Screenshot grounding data
——

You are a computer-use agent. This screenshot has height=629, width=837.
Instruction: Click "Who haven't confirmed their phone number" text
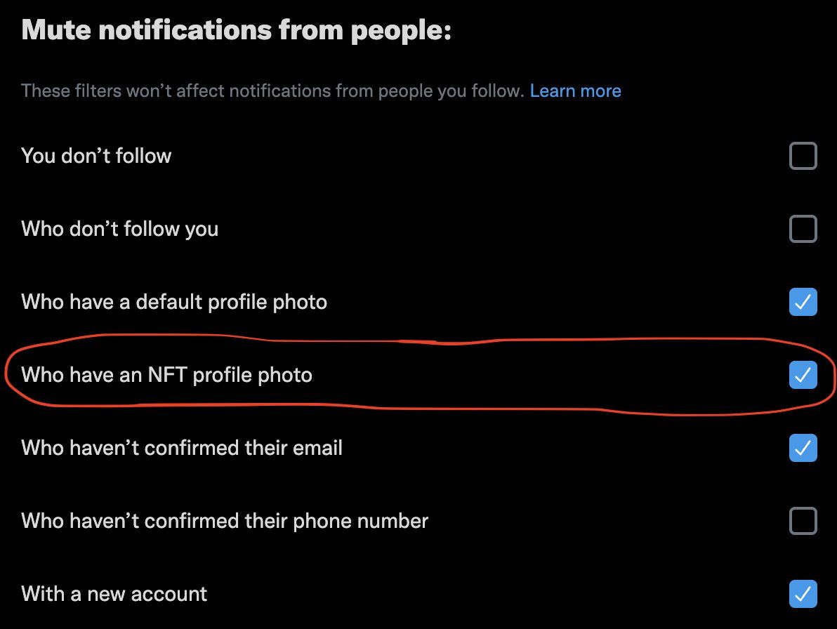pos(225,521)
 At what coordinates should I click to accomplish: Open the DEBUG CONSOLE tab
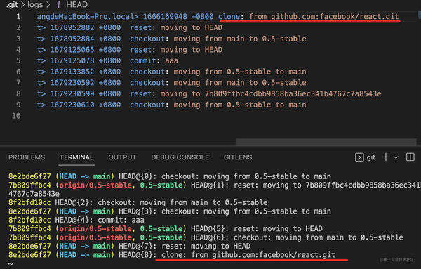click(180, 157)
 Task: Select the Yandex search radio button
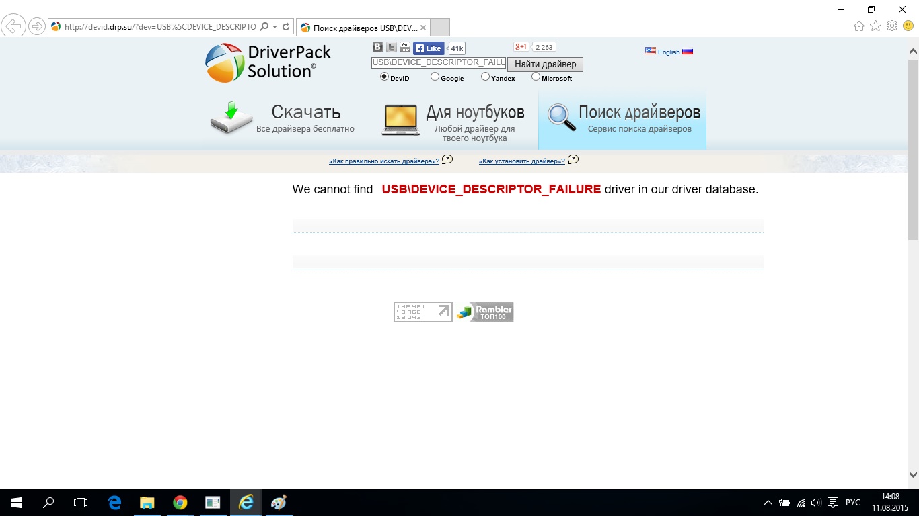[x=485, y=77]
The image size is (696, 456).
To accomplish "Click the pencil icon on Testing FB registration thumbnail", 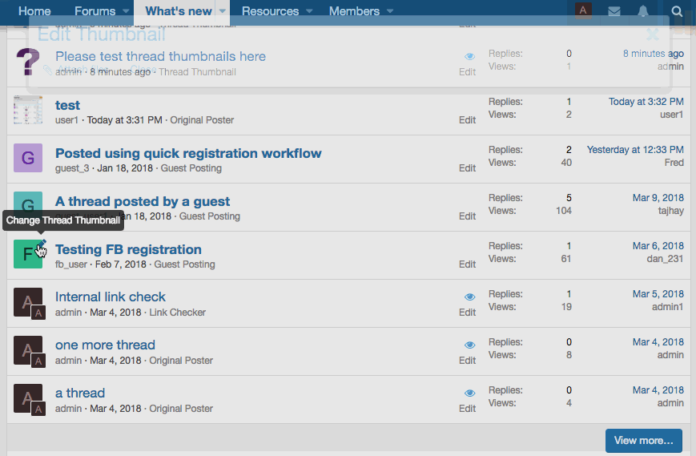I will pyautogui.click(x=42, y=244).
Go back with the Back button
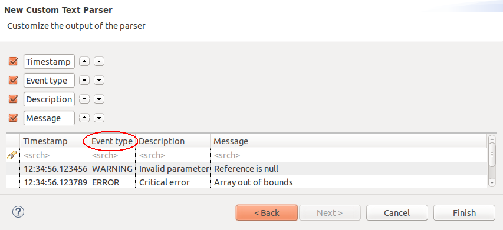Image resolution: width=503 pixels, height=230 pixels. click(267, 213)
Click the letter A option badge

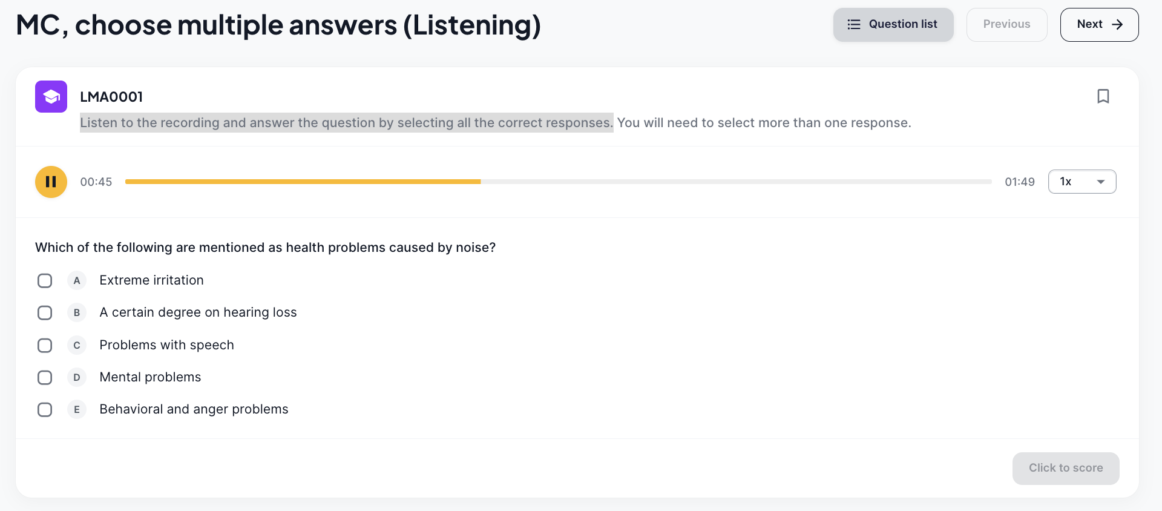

——

EXERCISE OBJECTIVE> Begin with the line that has "Go back with the Back button" and continue to the last line of the entries, printing each line exactly and nothing else; include both ends and skip the pictures.

EXERCISE RESULT>
Go back with the Back button
Image resolution: width=503 pixels, height=230 pixels. click(267, 213)
Click the letter A option badge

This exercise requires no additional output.